* **WORK INSTRUCTIONS**
1 > In the article on Georgia's trade with the eastern Mediterranean, what share of Georgia's foreign direct investment from that region comes from Israel?
2 > Reproduce the stretch of the article on Georgia's trade with the eastern Mediterranean from "Mr. Pomerantz, who" through "Powell Goldstein LLP.".

* **DOCUMENT EXCERPT**
The best prospects for Georgia exports to the eastern Mediterranean include security-related products, gourmet foods and medical supplies, but Israel remains Georgia’s top trading partner in that region, according to Sherwin Pomerantz, director of the state’s office in Jerusalem.

Mr. Pomerantz, who recruits companies from the eastern Mediterranean to open operations in Georgia and assists Georgia companies to enter markets in that region, gave a special briefing on trade opportunities during an American-Israel Chamber of Commerce meeting last week at the offices of Powell Goldstein LLP.

“About 99 percent of Georgia’s foreign direct investment from the eastern Mediterranean comes from Israel. However, we know that the Arab countries are interested in American products,” he told GlobalAtlanta following his presentation.

* **EXERCISE DATA**
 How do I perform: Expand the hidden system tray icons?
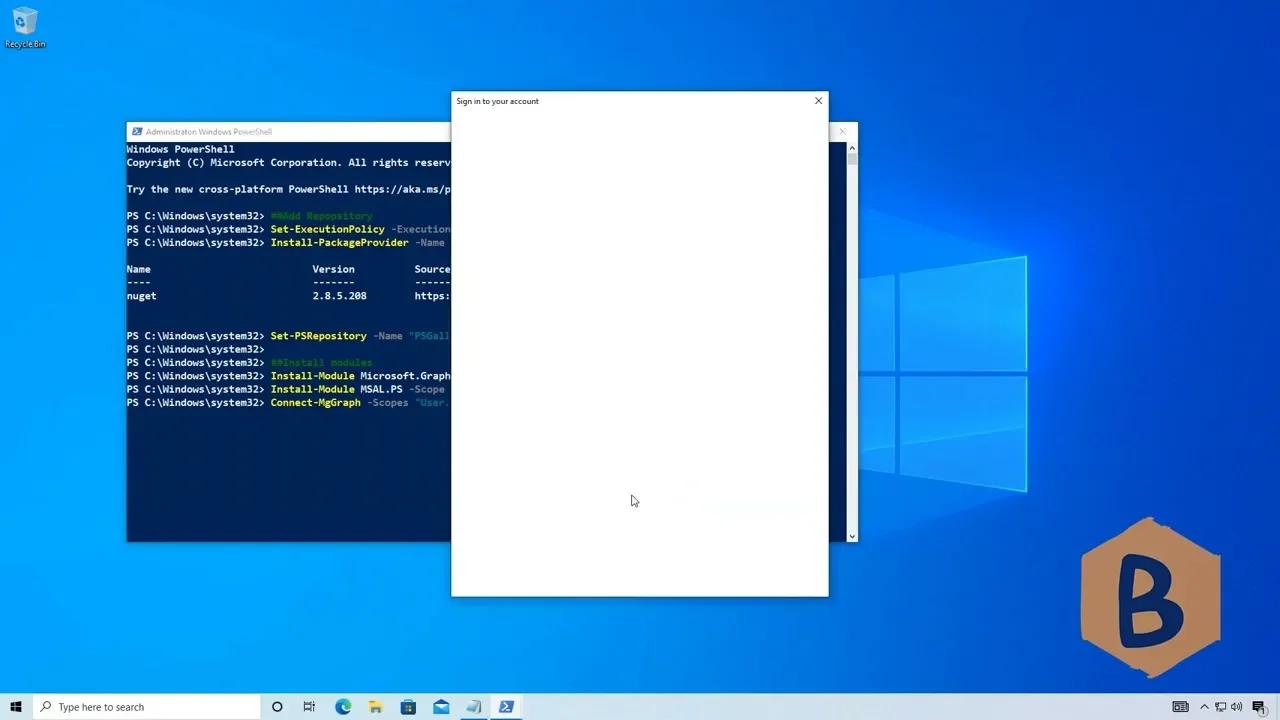[x=1204, y=707]
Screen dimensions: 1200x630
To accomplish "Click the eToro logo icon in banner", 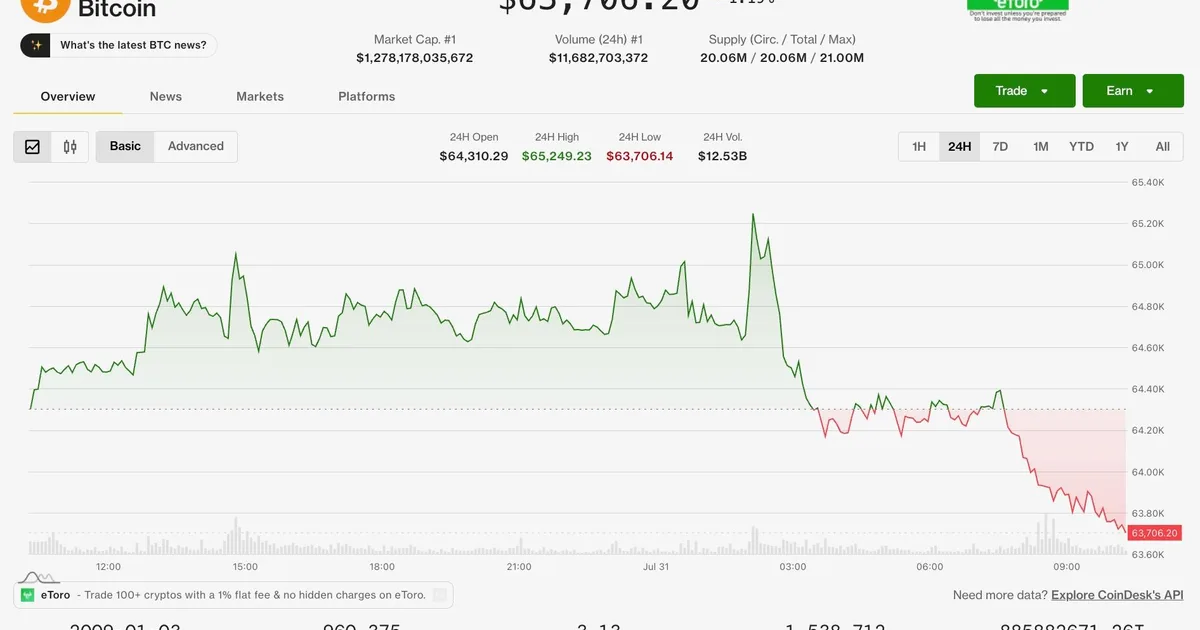I will (28, 595).
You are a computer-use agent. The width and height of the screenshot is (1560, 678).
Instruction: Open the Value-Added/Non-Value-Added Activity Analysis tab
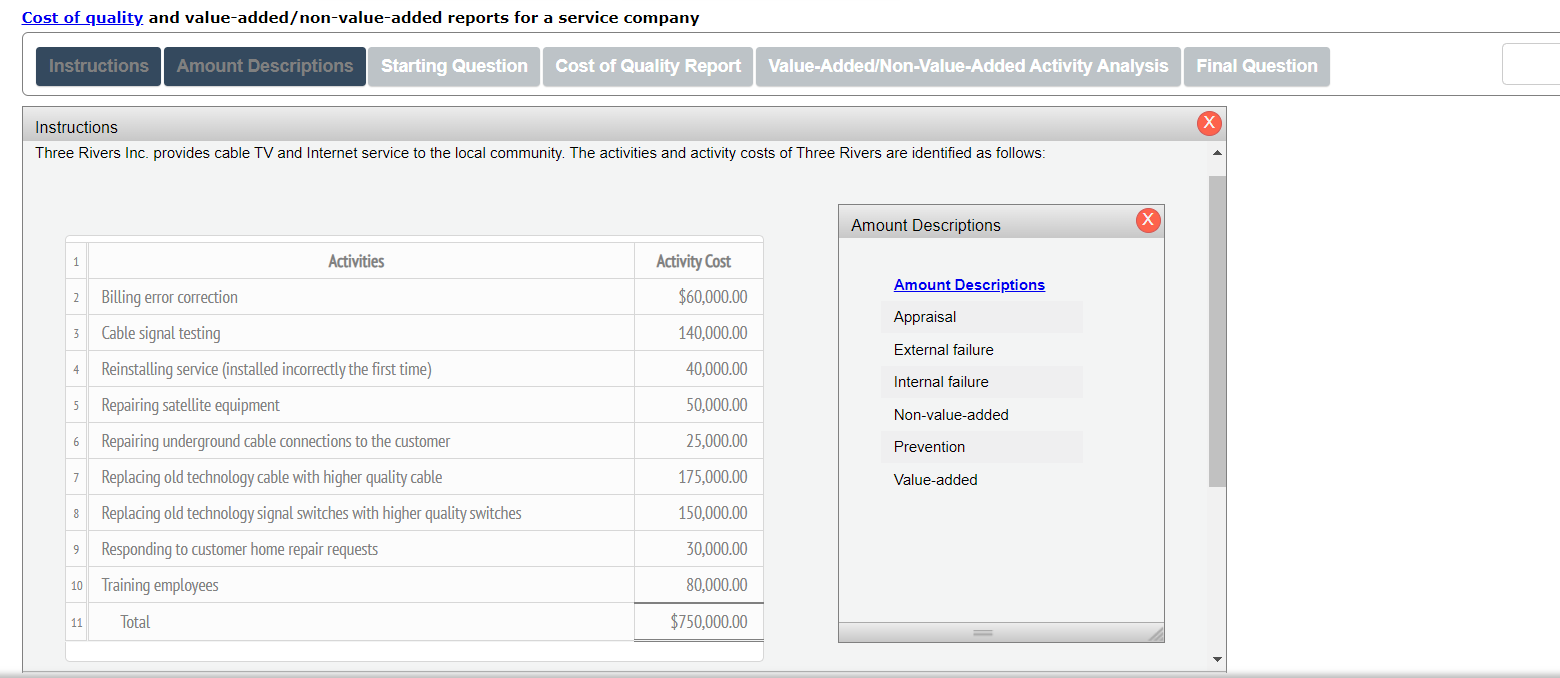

* **ANSWERS FOR THIS EXERCISE**
1 > About 99 percent.

2 >
Mr. Pomerantz, who recruits companies from the eastern Mediterranean to open operations in Georgia and assists Georgia companies to enter markets in that region, gave a special briefing on trade opportunities during an American-Israel Chamber of Commerce meeting last week at the offices of Powell Goldstein LLP.